For the natural history of Naval, a "delta-formation theory" has been proposed to explain its geologic origin. A geologic survey of Leyte published in 1954 also described the "coastal alluvial plains in Naval (as) the largest in (Biliran) island," an exception from that of the surrounding regions of the island which are characterized by broken hills and mountains.

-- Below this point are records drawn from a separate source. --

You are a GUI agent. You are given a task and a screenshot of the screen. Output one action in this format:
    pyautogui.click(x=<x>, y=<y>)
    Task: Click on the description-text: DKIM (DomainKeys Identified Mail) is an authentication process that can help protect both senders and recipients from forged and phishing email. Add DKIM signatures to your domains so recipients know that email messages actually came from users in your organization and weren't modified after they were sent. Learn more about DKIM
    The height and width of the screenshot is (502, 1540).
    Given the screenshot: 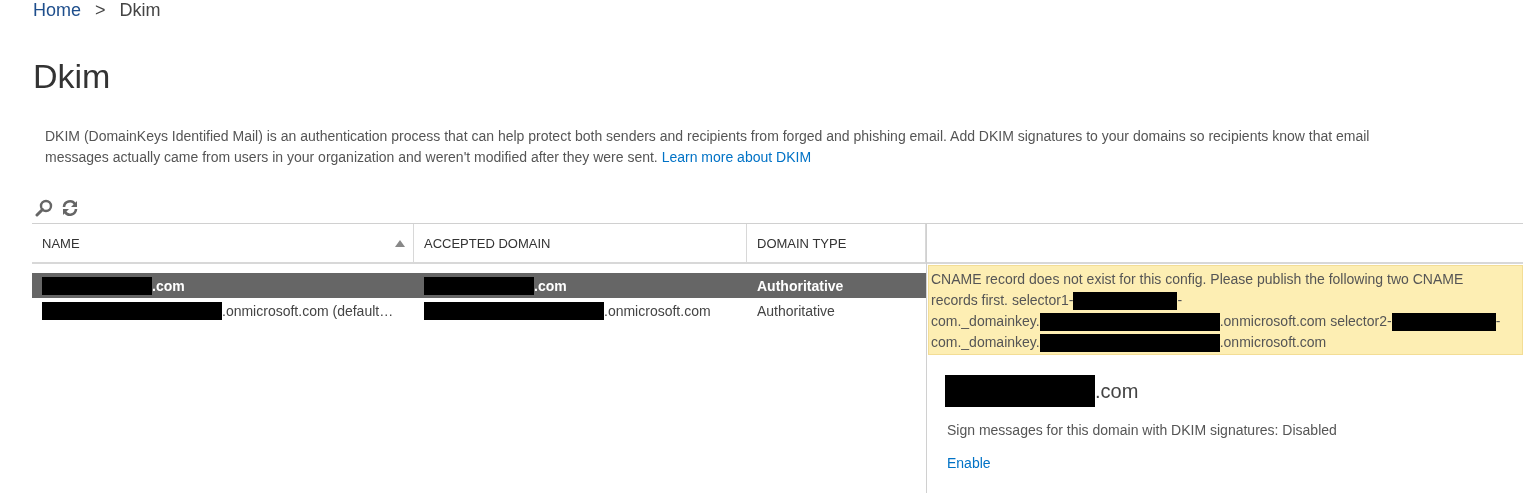 What is the action you would take?
    pyautogui.click(x=708, y=147)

For the recorded history involving the present territorial jurisdiction of the town of Naval (see map), there was already an unnamed village here in 1600, the one described as the nearby base of the Spanish, native and other workers in the first known Spanish shipyard in the Philippines on Isla de Panamao (the present Biliran Island), and which had been visited by Jesuit missionaries based in Carigara starting in 1601. We postulate that the site of this village was located in the present Sitio Ilawod (a sitio is a cluster of few houses, ilawod refers to the seaward portion) of Barangay Caraycaray, along the southern bank and near the mouth of the Caraycaray River; that the first hospital in the Visayas region was established here in this village by the Jesuits in 1601; and the the shipyard was initially located at the nearby Sabang beach across Inagawan.

On 10 September 1712 the pueblo which had become known as Biliran filed a formal petition for becoming a separate pueblo and parish. This pueblo of Biliran included the settlements in the different areas and islets of Biliran Island, excluding Maripipi Island.7 We also postulate that the poblacion of Biliran pueblo was situated in the present Sitio Ilawod, on the same site that we had just postulated as the village base of the workers in the Spanish shipyard on Panamao in 1600, or 112 years earlier.

To support our claim for Sitio Ilawod as the poblacion of Biliran pueblo, we argue that the lantawan or watch tower on this site was erected long before 1712, as the previous requirement for this pueblo’s formation. We surveyed on 3 February 1990 the remaining traces of coral stone blocks of this watch tower (called trinchera sa Moros, the local reference to this fort against the historical Moro raiders). We found them at ground level overlooking the Caraycaray River in a neglected state. Flooding had apparently caused this relic to gradually sink into the swamp through the years. It was barely two meters above the water level at low tide and had been overgrown with weeds and nipa palms.